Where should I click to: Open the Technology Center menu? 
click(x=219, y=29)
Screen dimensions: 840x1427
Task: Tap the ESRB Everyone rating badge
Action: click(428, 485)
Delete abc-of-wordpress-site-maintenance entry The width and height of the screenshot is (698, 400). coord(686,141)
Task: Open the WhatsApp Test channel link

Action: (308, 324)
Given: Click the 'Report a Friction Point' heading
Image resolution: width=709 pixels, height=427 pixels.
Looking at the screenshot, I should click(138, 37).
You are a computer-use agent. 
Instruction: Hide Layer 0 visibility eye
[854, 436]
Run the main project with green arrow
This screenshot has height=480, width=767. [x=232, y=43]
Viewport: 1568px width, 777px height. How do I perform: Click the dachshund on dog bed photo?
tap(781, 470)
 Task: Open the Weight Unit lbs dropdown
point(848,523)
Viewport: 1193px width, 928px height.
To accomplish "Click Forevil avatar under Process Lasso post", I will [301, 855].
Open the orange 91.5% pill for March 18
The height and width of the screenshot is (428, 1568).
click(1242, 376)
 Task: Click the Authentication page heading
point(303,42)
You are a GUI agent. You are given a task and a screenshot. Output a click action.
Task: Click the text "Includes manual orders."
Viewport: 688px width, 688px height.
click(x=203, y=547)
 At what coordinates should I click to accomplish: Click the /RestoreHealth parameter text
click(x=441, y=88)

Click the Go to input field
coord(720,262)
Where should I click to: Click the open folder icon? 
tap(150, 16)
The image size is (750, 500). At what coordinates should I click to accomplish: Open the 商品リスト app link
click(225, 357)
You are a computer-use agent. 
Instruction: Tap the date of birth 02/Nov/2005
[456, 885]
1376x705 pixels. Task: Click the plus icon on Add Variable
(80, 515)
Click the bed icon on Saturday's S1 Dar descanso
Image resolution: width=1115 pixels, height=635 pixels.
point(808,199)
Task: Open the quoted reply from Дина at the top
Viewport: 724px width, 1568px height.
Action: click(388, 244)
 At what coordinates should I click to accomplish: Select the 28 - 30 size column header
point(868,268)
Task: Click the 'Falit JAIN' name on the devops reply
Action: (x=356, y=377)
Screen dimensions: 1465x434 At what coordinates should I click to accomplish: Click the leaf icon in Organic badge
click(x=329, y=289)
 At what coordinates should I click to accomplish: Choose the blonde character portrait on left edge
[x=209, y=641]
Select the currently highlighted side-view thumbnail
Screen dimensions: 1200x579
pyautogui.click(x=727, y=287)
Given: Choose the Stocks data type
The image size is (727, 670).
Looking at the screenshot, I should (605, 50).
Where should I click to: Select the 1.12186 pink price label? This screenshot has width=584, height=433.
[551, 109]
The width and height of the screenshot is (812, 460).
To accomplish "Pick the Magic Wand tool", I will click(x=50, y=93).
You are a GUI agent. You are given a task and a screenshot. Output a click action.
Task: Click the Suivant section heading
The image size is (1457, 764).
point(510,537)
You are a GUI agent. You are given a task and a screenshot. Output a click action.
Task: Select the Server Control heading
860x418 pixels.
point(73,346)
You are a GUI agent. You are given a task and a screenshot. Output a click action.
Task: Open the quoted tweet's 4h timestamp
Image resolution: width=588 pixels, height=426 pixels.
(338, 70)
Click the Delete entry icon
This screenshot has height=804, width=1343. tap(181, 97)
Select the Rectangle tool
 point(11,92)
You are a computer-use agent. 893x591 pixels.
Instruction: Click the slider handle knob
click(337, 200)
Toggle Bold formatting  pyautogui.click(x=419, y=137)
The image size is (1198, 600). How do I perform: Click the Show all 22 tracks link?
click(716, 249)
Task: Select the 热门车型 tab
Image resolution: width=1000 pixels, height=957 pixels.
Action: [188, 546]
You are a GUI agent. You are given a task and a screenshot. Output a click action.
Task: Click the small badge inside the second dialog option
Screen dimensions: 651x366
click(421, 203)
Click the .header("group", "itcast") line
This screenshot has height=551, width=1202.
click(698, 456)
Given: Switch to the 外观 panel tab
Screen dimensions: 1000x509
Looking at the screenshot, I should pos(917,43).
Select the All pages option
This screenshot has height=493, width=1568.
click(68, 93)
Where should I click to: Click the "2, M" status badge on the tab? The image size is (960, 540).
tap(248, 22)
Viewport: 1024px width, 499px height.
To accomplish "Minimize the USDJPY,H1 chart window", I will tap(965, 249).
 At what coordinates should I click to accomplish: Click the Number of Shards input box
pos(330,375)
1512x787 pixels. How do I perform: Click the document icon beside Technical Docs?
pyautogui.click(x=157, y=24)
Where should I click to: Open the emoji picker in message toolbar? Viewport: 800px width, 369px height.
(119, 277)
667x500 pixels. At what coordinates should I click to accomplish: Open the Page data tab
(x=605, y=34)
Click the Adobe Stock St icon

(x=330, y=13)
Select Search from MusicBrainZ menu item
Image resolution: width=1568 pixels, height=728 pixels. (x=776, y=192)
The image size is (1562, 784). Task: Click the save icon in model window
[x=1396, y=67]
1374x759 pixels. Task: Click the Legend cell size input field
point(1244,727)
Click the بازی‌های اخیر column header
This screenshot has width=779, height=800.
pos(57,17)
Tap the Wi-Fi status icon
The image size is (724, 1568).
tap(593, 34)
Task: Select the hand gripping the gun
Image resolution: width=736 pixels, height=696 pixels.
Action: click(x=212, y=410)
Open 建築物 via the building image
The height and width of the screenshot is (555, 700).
_____
### [WHAT IS NEEDED]
Return each line of the records above in which the word "will" occurs.

### [RESULT FOR THIS TASK]
To accomplish "Click Forevil avatar under Process Lasso post", I will [301, 855].
To accomplish "Pick the Magic Wand tool", I will click(x=50, y=93).
To accomplish "Minimize the USDJPY,H1 chart window", I will tap(965, 249).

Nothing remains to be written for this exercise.